▶ **Dataset excerpts**
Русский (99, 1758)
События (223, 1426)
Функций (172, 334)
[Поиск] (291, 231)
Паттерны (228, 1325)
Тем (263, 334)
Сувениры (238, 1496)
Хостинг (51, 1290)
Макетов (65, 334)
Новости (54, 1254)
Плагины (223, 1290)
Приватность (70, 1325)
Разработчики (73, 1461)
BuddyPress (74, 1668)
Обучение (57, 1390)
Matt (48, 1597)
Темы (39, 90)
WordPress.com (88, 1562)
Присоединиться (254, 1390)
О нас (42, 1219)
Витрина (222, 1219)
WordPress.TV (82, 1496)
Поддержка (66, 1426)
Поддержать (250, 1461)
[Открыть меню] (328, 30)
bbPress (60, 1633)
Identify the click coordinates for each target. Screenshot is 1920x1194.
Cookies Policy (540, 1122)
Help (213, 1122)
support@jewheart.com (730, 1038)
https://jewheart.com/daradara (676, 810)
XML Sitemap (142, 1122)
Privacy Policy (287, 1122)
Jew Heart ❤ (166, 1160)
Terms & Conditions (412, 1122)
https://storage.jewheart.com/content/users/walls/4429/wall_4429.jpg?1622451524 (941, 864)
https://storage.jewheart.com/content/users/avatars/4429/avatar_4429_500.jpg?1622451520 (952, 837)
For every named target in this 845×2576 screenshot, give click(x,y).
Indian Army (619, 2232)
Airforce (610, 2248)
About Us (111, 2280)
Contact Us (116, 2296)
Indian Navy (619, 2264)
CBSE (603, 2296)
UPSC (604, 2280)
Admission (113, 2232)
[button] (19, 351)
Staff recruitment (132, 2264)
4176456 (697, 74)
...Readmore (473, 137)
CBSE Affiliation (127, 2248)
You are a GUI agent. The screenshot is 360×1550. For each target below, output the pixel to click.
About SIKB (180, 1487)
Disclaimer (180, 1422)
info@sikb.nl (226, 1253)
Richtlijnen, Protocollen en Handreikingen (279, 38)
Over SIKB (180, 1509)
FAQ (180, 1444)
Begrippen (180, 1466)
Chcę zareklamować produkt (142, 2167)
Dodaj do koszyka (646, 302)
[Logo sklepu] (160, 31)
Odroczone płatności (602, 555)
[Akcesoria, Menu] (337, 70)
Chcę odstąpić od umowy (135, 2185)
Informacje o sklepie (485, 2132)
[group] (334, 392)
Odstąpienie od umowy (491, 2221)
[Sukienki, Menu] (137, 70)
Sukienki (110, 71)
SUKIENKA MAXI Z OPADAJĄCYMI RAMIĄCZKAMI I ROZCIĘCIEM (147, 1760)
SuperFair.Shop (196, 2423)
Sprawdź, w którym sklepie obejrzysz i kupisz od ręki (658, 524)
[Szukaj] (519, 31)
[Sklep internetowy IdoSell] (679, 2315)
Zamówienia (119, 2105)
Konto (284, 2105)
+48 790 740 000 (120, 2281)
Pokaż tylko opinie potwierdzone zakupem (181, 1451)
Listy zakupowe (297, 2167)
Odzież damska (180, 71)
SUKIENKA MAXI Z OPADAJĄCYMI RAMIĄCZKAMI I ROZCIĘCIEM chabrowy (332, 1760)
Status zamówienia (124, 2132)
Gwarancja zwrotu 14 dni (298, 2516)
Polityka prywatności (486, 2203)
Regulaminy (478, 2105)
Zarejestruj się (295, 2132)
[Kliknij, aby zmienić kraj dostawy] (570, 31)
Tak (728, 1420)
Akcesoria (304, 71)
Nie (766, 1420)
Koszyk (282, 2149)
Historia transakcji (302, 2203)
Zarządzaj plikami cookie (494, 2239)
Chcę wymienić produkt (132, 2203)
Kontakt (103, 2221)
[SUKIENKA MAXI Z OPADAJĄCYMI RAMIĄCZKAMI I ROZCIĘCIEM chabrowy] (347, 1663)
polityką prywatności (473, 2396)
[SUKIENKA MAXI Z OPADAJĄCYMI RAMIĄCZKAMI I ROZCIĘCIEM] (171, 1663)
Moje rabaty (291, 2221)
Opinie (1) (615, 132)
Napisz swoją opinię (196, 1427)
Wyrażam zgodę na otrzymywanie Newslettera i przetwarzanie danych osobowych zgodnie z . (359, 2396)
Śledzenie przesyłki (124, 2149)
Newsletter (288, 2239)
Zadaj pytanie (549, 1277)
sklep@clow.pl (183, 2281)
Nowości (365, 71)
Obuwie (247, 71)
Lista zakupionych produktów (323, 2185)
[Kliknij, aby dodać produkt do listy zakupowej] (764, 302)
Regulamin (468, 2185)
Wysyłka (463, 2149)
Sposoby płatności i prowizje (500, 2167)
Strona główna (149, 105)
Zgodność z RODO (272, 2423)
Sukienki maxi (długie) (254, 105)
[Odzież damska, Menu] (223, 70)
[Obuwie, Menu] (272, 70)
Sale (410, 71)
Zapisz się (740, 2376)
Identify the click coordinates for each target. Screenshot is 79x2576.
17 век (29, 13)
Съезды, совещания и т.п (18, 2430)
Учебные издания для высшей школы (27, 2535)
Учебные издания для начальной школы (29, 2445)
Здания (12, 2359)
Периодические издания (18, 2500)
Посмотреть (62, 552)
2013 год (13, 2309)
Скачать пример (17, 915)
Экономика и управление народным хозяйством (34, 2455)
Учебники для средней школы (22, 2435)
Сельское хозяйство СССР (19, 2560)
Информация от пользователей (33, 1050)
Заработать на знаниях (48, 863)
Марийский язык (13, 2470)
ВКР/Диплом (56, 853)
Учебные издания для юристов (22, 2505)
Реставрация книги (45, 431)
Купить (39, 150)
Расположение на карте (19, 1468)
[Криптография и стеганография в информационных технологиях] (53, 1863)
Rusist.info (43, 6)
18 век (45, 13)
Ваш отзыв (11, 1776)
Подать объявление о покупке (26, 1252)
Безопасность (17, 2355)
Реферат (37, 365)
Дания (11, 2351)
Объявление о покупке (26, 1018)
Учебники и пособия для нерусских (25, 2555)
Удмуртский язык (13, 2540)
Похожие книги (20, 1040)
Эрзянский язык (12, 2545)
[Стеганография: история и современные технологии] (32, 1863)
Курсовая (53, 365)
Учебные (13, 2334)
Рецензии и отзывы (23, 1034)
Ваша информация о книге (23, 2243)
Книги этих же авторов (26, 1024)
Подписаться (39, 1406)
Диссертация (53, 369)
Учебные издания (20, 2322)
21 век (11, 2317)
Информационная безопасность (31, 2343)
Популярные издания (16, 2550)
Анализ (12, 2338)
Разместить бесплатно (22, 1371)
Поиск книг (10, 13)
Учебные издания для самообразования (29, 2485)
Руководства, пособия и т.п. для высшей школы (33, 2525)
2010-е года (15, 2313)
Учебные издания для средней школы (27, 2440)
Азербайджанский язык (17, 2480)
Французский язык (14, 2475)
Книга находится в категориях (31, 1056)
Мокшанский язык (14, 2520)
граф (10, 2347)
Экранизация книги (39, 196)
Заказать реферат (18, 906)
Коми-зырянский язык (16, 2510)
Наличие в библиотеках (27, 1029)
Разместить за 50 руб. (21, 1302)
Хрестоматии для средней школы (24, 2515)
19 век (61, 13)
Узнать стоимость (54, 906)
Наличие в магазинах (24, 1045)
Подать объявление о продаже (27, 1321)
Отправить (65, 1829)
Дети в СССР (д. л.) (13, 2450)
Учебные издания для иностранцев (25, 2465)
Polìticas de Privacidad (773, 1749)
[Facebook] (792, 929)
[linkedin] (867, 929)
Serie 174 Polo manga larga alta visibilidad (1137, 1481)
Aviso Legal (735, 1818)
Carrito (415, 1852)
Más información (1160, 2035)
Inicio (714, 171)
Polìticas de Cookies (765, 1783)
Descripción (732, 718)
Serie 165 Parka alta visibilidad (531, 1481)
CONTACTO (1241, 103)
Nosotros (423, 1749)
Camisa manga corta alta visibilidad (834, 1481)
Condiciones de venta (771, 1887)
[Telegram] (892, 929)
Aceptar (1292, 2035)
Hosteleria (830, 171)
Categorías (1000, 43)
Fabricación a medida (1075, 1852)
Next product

▶ **Work required**
Return exactly the lines that run from the top of the listing above to the line containing "CBSE Affiliation (127, 2248)", please, keeping both end lines and leaving out everything else.

▶ **Output of the exercise**
Русский (99, 1758)
События (223, 1426)
Функций (172, 334)
[Поиск] (291, 231)
Паттерны (228, 1325)
Тем (263, 334)
Сувениры (238, 1496)
Хостинг (51, 1290)
Макетов (65, 334)
Новости (54, 1254)
Плагины (223, 1290)
Приватность (70, 1325)
Разработчики (73, 1461)
BuddyPress (74, 1668)
Обучение (57, 1390)
Matt (48, 1597)
Темы (39, 90)
WordPress.com (88, 1562)
Присоединиться (254, 1390)
О нас (42, 1219)
Витрина (222, 1219)
WordPress.TV (82, 1496)
Поддержка (66, 1426)
Поддержать (250, 1461)
[Открыть меню] (328, 30)
bbPress (60, 1633)
Identify the click coordinates for each target. Screenshot is 1920x1194.
Cookies Policy (540, 1122)
Help (213, 1122)
support@jewheart.com (730, 1038)
https://jewheart.com/daradara (676, 810)
XML Sitemap (142, 1122)
Privacy Policy (287, 1122)
Jew Heart ❤ (166, 1160)
Terms & Conditions (412, 1122)
https://storage.jewheart.com/content/users/walls/4429/wall_4429.jpg?1622451524 (941, 864)
https://storage.jewheart.com/content/users/avatars/4429/avatar_4429_500.jpg?1622451520 (952, 837)
For every named target in this 845×2576 screenshot, give click(x,y).
Indian Army (619, 2232)
Airforce (610, 2248)
About Us (111, 2280)
Contact Us (116, 2296)
Indian Navy (619, 2264)
CBSE (603, 2296)
UPSC (604, 2280)
Admission (113, 2232)
[button] (19, 351)
Staff recruitment (132, 2264)
4176456 (697, 74)
...Readmore (473, 137)
CBSE Affiliation (127, 2248)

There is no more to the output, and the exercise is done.